◆ INSTRUCTIONS FOR THE TASK
Please give the entries again in full and exactly, without any picture.

◆ INPUT FOR THIS TASK
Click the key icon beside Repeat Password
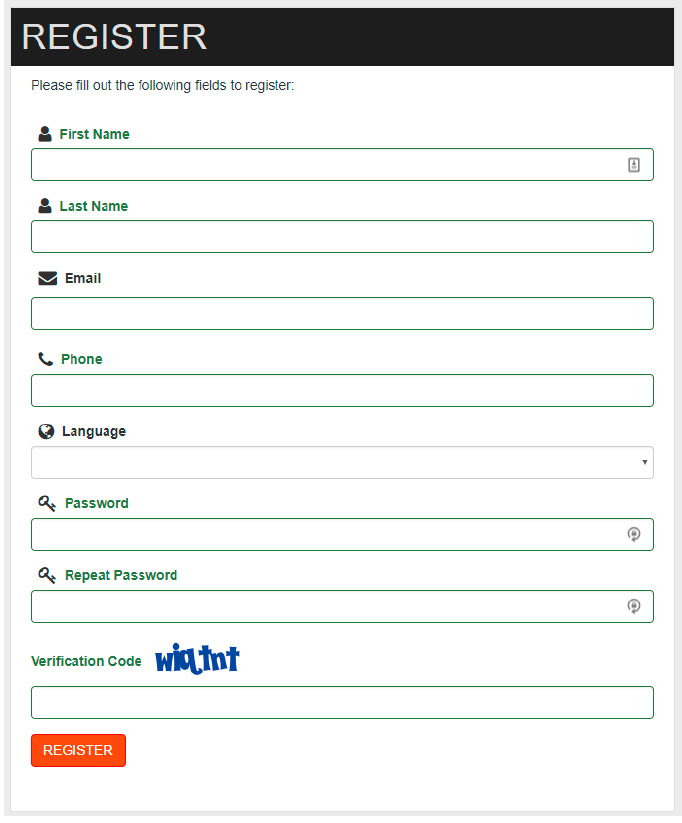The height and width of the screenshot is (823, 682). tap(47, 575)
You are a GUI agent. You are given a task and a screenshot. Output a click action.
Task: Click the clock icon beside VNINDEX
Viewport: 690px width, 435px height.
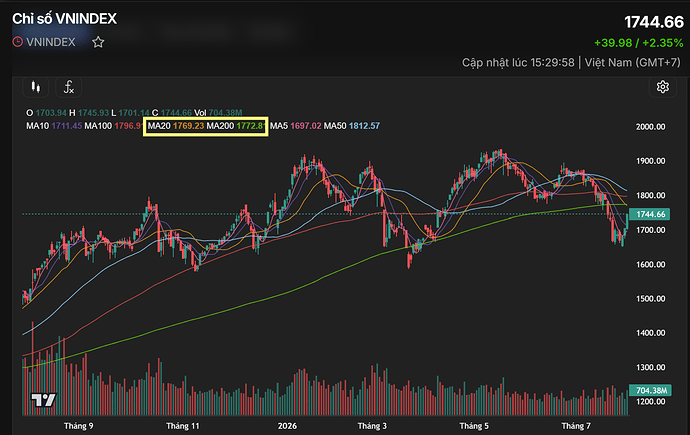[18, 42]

◆ ANSWER FOR THE TASK
Click the key icon beside Repeat Password
The height and width of the screenshot is (823, 682). tap(47, 575)
You are a GUI agent. You are given a task and a screenshot. Output a click action.
Task: Click the clock icon beside VNINDEX
Viewport: 690px width, 435px height.
[18, 42]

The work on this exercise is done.